Shannon Hattan is the co-founder and CEO of Fiddler’s Greens, a California cannabis tincture maker, and as an entrepreneur she should be feeling great. Her ten-person company, based in Santa Rosa, got one the first adult-use licenses to grow cannabis in the state. Fiddler’s award-winning products are on hundreds of store shelves. The company is quickly approaching profitability.

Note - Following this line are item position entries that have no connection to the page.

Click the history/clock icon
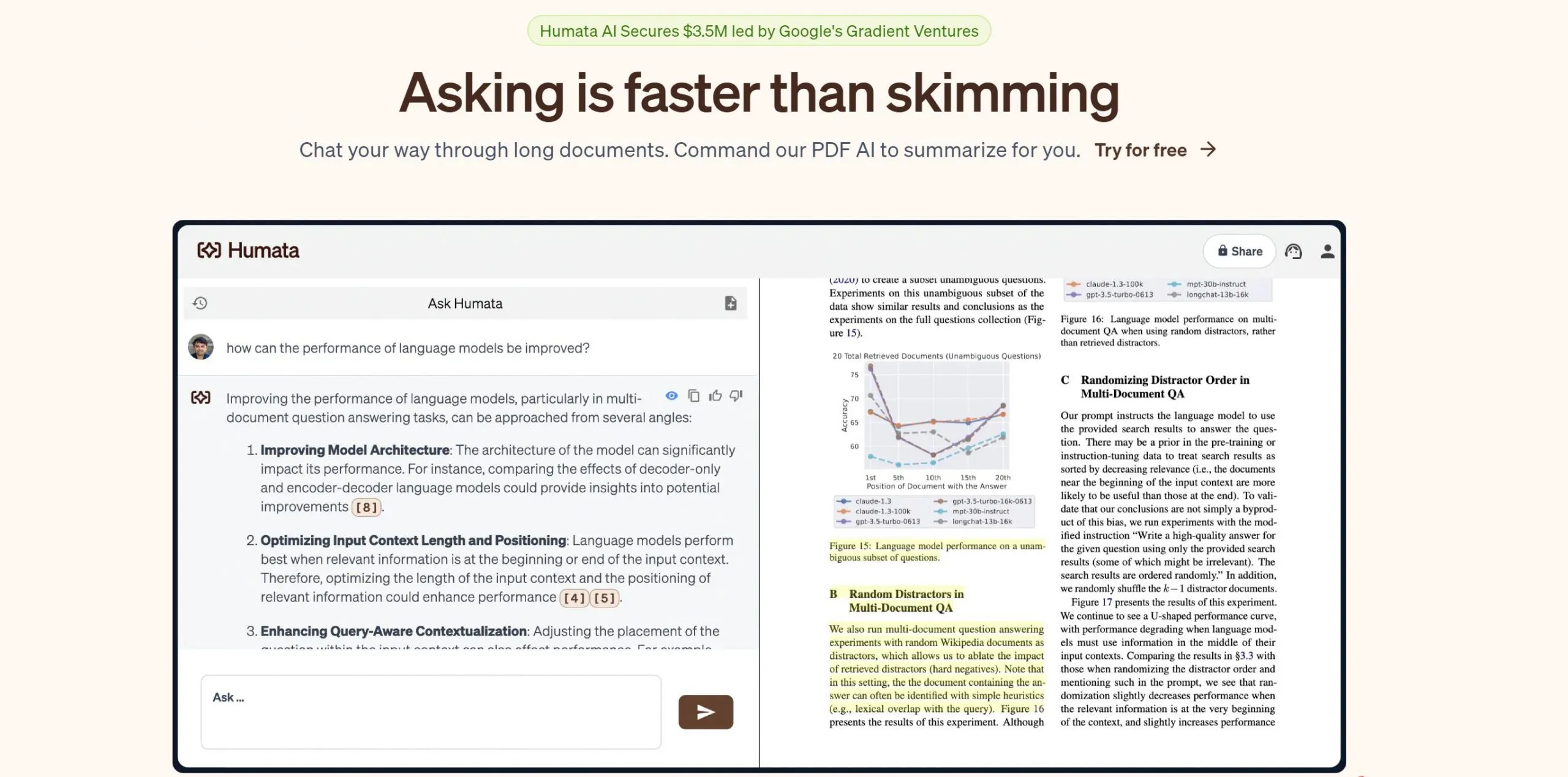Image resolution: width=1568 pixels, height=777 pixels. [x=199, y=303]
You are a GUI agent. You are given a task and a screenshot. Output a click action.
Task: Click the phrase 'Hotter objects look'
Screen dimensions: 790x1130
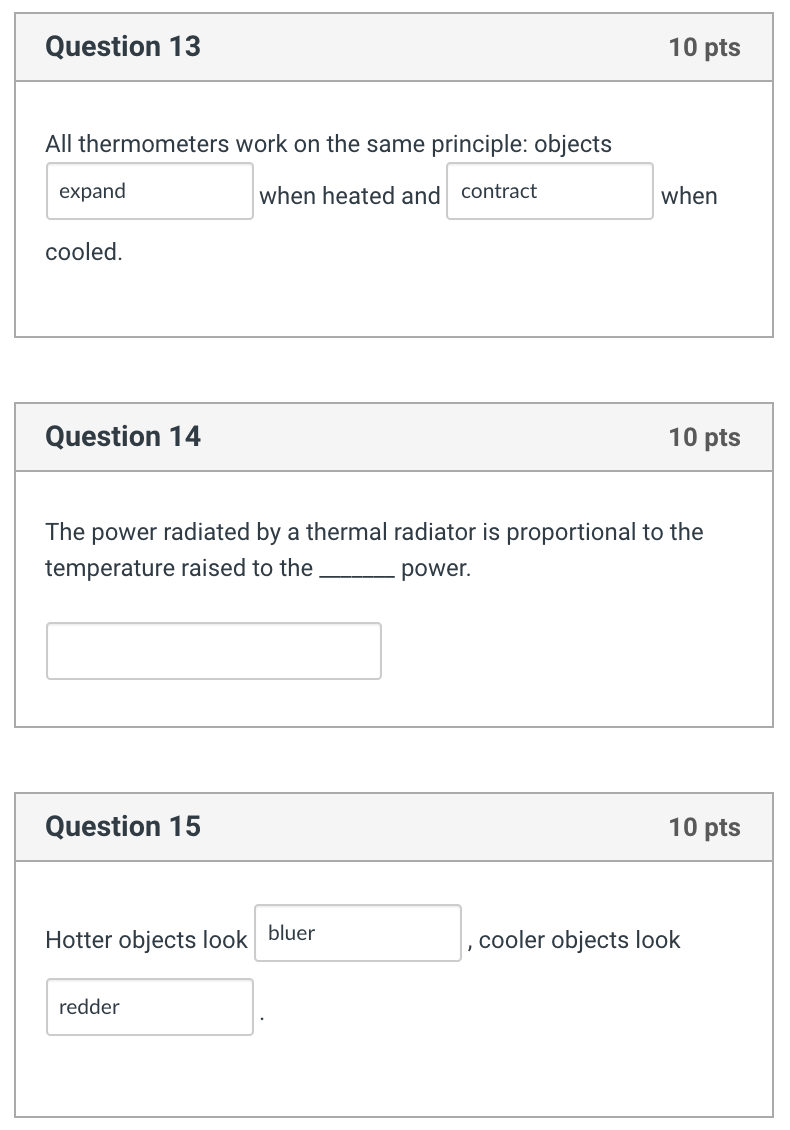(146, 940)
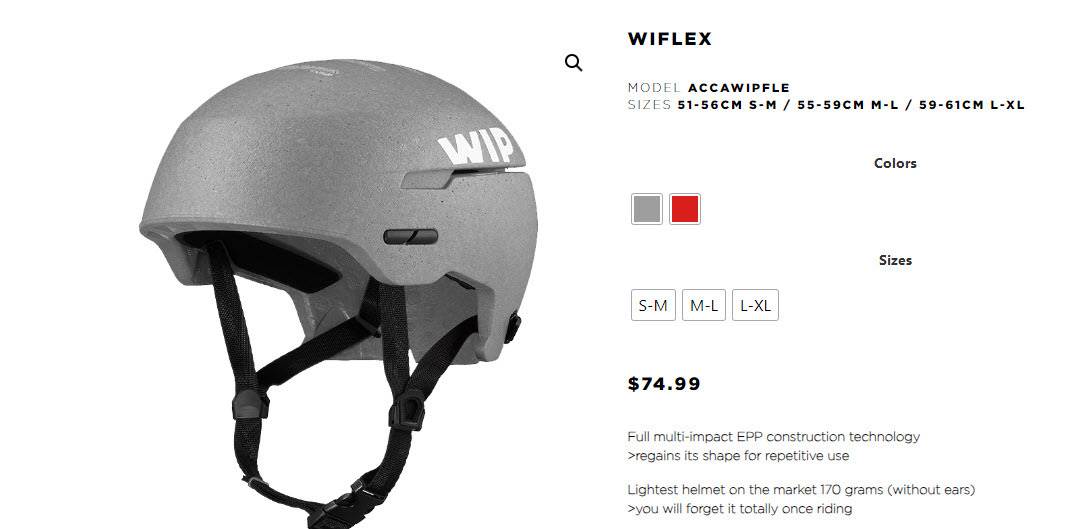The height and width of the screenshot is (529, 1070).
Task: Open the magnifier zoom on product image
Action: pyautogui.click(x=574, y=63)
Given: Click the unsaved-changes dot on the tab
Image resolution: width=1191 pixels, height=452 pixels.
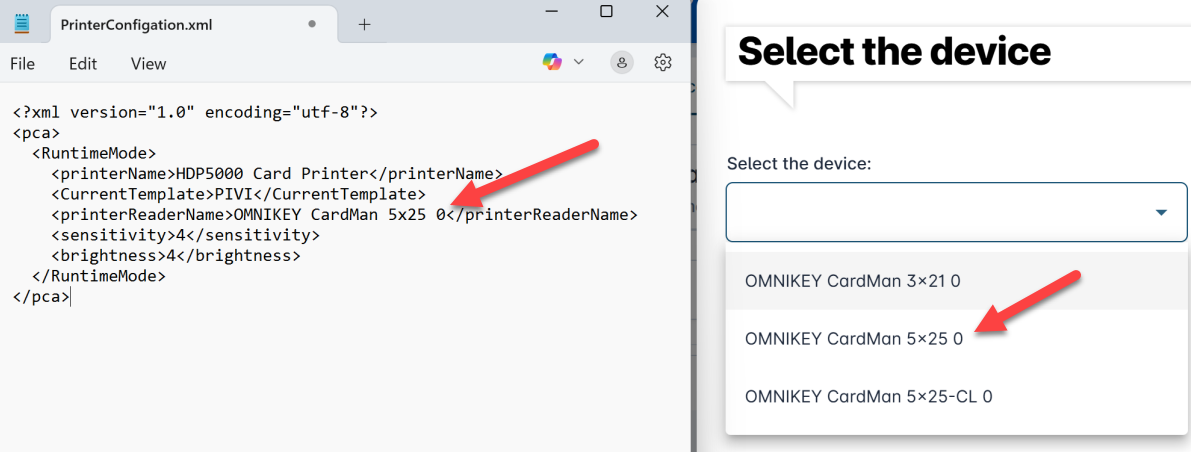Looking at the screenshot, I should point(313,23).
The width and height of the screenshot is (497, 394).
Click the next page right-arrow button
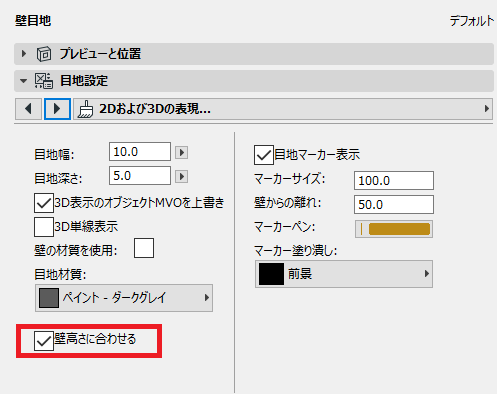point(57,109)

Instead, Hattan lives every day on edge. She emptied her 401(k) and plowed all of her late parents’ retirement savings into transitioning Fiddler’s Greens, a former medical cannabis collective, into a licensed adult-use company. She and co-founder Cameron Hattan, her husband, work 100-hour weeks without pay.
The Hattans need to raise $5-7 million for expansion, but Shannon is too busy complying with onerous state regulations to take meetings with investors. At this stage of the company’s life, a small business loan or line of credit is what makes the most sense for Fiddler’s Greens. But because this is cannabis, bank loans are not an option. If Hattan were to even raise the possibility with her own local branch manager, she might lose her checking account for mentioning cannabis.
Meanwhile, some of her competitors are rolling in money. They don’t have bank loans—they have several hundred million dollars in investment capital to burn. They can afford to take losses for years as they gain market share.